### Texto para leitura

◇ ◇ ◇ ◇ ◇

Parte 4 do cap. 15 de "Agora é que são elas"

— A glória é o aplauso dos pais, disse Propp, me dando um tapinha na bunda, e me impelindo para o salão, onde entrei sob cataratas de palmas, que agradeci comovido, até descobrir. Eram para Norma, que descia as escadas, lá vai ela deliciar os presentes com tudo o que cantava.
— Enfim, alguma coisa acontece nesta festa, ouvi uma senhora dizer ao meu lado, perua esticando o pescoço para a banda do vento donde vinha carne fresca.
Nesse momento, o cheiro de coisa queimada, e senti como é duro o caminho até lá, até a sabedoria, se é que essa porra existe.

◇ ◇ ◇ ◇ ◇

### Itens de dados coletados
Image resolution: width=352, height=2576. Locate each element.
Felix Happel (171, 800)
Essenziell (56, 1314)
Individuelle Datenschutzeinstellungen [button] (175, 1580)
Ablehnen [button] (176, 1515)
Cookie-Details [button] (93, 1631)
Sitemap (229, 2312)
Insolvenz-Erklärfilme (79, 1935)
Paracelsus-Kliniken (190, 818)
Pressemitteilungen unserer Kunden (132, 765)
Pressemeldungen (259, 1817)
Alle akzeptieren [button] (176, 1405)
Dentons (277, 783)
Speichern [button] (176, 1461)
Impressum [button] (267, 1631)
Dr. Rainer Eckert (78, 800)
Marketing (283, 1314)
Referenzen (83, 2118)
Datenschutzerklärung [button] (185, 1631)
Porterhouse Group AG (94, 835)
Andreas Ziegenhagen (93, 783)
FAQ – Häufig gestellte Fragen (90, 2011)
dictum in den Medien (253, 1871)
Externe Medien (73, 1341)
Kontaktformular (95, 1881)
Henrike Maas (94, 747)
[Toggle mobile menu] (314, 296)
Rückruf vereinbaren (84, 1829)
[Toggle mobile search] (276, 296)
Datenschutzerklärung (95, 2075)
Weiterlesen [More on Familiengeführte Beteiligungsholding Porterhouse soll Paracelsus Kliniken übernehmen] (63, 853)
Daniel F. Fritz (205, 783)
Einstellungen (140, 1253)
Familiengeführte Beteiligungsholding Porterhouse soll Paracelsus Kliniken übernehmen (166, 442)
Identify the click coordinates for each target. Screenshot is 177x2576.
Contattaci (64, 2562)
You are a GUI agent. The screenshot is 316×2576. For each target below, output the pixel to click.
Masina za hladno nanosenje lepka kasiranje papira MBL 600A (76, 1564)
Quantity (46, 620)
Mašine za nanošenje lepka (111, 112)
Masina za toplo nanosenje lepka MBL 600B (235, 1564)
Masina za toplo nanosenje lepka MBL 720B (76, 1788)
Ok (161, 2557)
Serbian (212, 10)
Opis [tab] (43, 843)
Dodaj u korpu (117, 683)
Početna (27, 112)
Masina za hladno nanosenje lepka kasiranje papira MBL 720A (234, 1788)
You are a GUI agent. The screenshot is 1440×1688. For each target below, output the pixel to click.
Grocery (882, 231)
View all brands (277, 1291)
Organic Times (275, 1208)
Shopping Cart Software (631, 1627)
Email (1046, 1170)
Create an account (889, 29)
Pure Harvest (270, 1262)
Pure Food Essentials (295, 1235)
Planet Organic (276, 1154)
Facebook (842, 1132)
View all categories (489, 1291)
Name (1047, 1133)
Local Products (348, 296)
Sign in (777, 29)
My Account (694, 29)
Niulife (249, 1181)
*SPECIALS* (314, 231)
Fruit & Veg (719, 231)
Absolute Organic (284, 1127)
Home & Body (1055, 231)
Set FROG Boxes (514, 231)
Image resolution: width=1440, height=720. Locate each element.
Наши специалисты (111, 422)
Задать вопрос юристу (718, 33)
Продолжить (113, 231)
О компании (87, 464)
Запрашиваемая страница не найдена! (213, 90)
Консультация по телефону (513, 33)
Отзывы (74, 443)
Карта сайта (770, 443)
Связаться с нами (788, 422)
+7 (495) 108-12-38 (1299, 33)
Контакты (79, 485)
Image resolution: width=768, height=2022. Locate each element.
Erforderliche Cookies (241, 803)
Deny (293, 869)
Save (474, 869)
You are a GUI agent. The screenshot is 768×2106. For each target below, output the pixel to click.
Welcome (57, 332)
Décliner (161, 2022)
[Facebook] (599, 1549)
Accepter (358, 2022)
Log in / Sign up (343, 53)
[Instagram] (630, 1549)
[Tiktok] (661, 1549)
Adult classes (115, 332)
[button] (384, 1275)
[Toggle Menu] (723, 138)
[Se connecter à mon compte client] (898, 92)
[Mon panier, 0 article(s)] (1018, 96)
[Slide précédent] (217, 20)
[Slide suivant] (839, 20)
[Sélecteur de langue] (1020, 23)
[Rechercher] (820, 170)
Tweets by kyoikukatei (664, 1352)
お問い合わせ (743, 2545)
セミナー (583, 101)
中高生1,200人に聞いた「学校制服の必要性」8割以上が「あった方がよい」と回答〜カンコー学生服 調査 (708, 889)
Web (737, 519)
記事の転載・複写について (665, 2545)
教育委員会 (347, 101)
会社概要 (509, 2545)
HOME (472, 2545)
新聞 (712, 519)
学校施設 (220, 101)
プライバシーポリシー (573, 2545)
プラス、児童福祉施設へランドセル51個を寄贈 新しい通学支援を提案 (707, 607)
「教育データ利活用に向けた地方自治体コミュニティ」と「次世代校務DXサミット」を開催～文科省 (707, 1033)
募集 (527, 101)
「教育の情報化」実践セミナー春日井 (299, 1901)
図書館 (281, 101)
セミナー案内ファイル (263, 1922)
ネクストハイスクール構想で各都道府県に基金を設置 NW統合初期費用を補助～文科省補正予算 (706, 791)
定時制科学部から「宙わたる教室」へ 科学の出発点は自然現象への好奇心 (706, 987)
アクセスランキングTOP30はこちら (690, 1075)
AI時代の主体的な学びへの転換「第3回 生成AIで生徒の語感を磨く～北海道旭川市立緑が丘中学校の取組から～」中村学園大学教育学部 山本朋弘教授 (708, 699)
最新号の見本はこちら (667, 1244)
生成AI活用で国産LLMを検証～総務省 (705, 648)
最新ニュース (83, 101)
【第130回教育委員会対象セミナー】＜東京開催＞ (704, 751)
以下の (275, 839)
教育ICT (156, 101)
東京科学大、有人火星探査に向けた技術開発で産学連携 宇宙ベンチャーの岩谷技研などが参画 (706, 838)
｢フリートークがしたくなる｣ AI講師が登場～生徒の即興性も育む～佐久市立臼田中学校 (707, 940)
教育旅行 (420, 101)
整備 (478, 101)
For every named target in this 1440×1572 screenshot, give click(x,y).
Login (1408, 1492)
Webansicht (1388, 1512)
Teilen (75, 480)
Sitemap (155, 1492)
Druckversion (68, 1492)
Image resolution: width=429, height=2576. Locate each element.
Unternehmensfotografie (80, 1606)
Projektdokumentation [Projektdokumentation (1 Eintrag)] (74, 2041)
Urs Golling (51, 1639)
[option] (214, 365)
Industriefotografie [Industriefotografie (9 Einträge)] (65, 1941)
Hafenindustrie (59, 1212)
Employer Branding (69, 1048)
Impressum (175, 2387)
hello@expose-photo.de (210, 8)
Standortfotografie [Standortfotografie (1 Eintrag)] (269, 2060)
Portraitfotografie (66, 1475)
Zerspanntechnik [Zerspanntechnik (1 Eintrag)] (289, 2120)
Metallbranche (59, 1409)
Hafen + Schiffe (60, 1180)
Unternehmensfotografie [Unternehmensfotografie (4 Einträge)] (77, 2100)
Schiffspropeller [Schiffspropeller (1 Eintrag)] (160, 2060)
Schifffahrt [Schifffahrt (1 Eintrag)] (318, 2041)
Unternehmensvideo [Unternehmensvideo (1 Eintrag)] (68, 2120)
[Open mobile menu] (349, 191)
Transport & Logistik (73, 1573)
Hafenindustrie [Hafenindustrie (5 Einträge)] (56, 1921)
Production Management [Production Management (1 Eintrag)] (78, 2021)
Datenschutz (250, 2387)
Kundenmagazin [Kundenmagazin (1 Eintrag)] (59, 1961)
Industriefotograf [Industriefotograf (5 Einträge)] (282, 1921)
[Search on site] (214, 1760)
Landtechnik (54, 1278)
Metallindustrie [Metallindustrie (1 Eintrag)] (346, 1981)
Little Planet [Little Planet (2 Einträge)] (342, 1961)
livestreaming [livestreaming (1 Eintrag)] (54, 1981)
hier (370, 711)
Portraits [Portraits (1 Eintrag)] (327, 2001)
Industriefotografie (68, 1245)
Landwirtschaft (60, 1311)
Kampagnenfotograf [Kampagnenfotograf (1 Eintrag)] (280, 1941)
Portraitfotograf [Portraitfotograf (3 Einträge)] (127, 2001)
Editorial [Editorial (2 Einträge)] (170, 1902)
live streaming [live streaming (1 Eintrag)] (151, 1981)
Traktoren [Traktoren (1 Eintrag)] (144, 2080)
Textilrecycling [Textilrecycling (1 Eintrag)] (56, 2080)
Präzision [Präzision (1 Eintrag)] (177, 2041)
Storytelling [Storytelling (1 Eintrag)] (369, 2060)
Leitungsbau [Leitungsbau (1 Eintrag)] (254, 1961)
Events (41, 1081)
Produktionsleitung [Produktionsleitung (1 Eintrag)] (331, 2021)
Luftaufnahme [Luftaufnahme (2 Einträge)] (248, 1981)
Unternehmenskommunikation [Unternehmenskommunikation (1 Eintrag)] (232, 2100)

◇ ◇ ◇ ◇ ◇

### Tarefas do exercício
A - Responda, com base no trecho de "Agora é que são elas":
(i) Quem diz que "A glória é o aplauso dos pais"?
(ii) A quem se destinavam as palmas?
(iii) De que era o cheiro percebido "Nesse momento"?
B - Transcreva fielmente a passagem do trecho de "Agora é que são elas" que vai de "Parte 4 do cap." a "o que cantava.".
C - Liste todas as formas verbais na primeira pessoa do singular do pretérito perfeito do indicativo presentes no trecho de "Agora é que são elas".

### Respostas por tarefa
A -
(i) Propp.
(ii) A Norma, que descia as escadas.
(iii) De coisa queimada.

B -
Parte 4 do cap. 15 de "Agora é que são elas"

— A glória é o aplauso dos pais, disse Propp, me dando um tapinha na bunda, e me impelindo para o salão, onde entrei sob cataratas de palmas, que agradeci comovido, até descobrir. Eram para Norma, que descia as escadas, lá vai ela deliciar os presentes com tudo o que cantava.

C - entrei, agradeci, ouvi, senti